Once upon a time, I played full-time poker for a living. One day I wrote a letter to Pima Community College in Tucson, Ariz., and suggested a poker course. At the interview, I was shocked to learn the college intended to pay me. I thought I was volunteering. (We call that a labor of love.) After more than five years of teaching poker in a classroom, and having a poker school; I can confidently say I know how to coach this game. And without a doubt, the adage minute to learn, lifetime to master holds true.
A couple of years into teaching, about eight of us started a Wednesday afternoon poker group. What sticks out in my mind is how much information I took from this endeavor. I learned from this gang of teachers, engineers, grandmothers, retirees and misfits. Essentially, this group started off as non-players.
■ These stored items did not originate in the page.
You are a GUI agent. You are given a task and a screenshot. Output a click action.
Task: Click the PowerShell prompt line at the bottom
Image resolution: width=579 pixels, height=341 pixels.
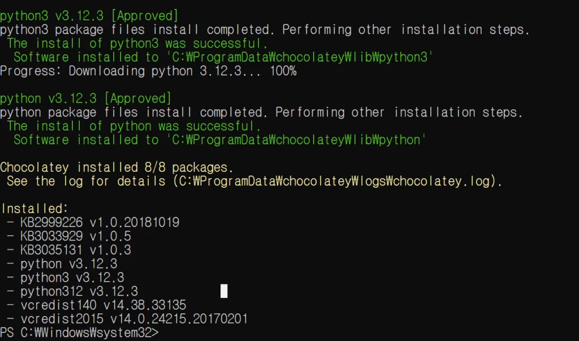[x=79, y=333]
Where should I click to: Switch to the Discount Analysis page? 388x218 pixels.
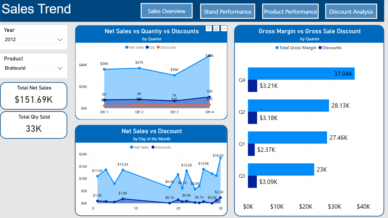(351, 11)
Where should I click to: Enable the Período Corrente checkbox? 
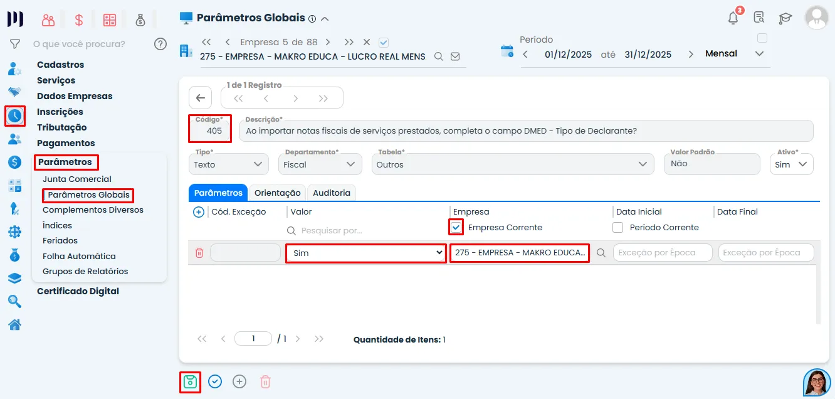click(617, 227)
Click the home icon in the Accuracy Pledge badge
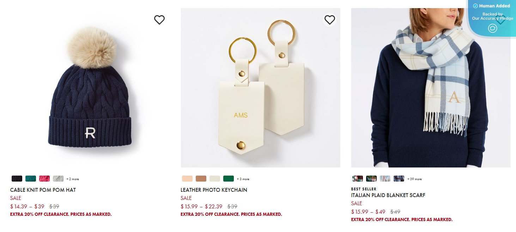Screen dimensions: 516x232 (x=492, y=28)
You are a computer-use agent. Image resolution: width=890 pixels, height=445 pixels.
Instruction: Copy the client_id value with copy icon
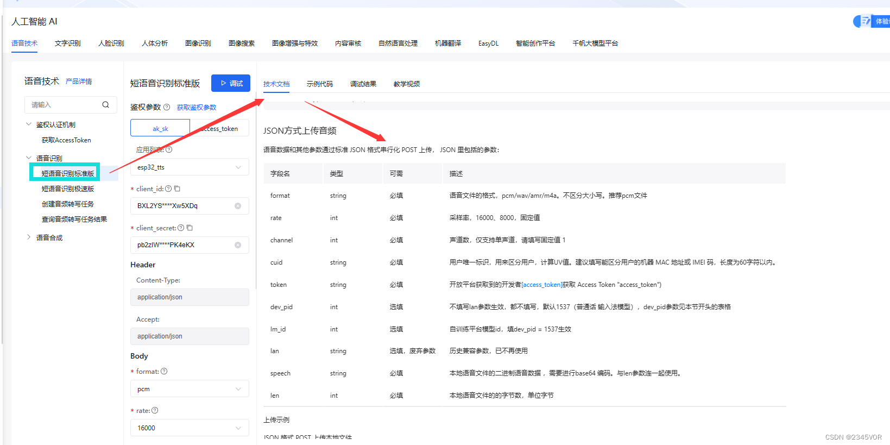click(177, 189)
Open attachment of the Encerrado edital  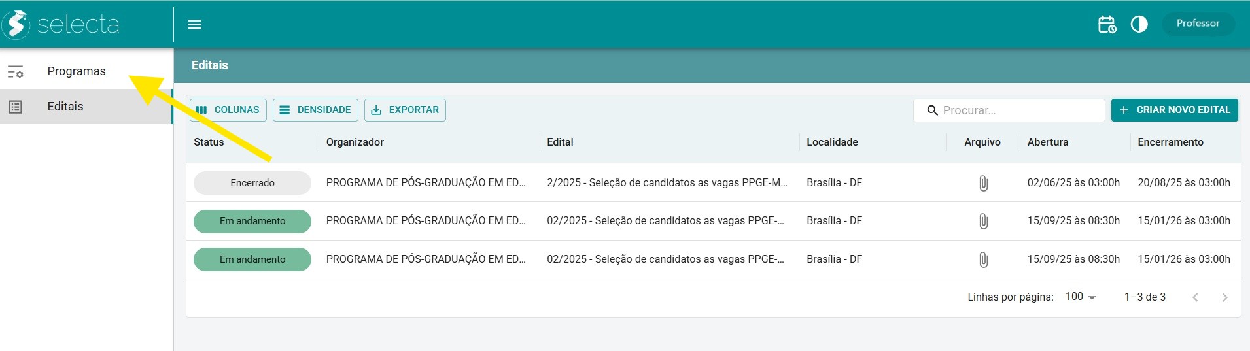click(983, 183)
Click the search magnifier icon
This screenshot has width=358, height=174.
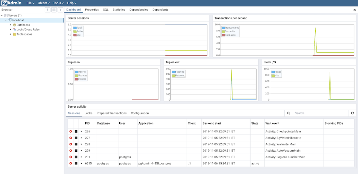click(x=289, y=113)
Now, to a man, they all play very well, including some who have cashed in World Series events and more.
Poker offers a unique opportunity for anyone who dares to play the game at an expert level. There simply is no other game of skill where a “non-player” can take a class, develop an interest and cash in a major event with a shot at a title within a couple of years.
Indeed it puzzles me that more “poka-playas” (you know who I mean) lack the desire to hire a coach. It should be simple: Player A, who hires a coach, makes 20 percent more per hour than Player B. Yes, I get it, shut up and deal. Players wanna play. We love the game. Many of us simply are unaware as to how much rake we pay. Imagine if you walked into the cardroom and the manager offered you a special: “Pay me $50 now and you play free for the next eight hours.” The typical player would pass.
I coach this game from the standpoint that we are all prone to err. Blunders are a form of tilt. Mistakes at the table are a result of poor decisions. Often players who bemoaning their bad fortune forget they shouldn’t have been in the hand in the first place. There are 50 good reasons to hire a coach. Just make sure you get a good one.
Now let’s get back to fundamentals. I wrote a “10 Commandments of Poker” paper for my class. One of my star students helped me edit it; thank you, Mark Warner.
Commandment 1: Thou Shalt be Prepared
• Have a game plan; you don’t go to war without a strategy.
• No-limit vs. limit and cash vs. tourney vs. SNG strategies are different animals.
• Short-term and long-term preparation are essential; don’t play unless you’re ready to play; be in correct shape (mentally and physically) before playing.
Now go get ’em!
— Email Mark Brement at email@example.com.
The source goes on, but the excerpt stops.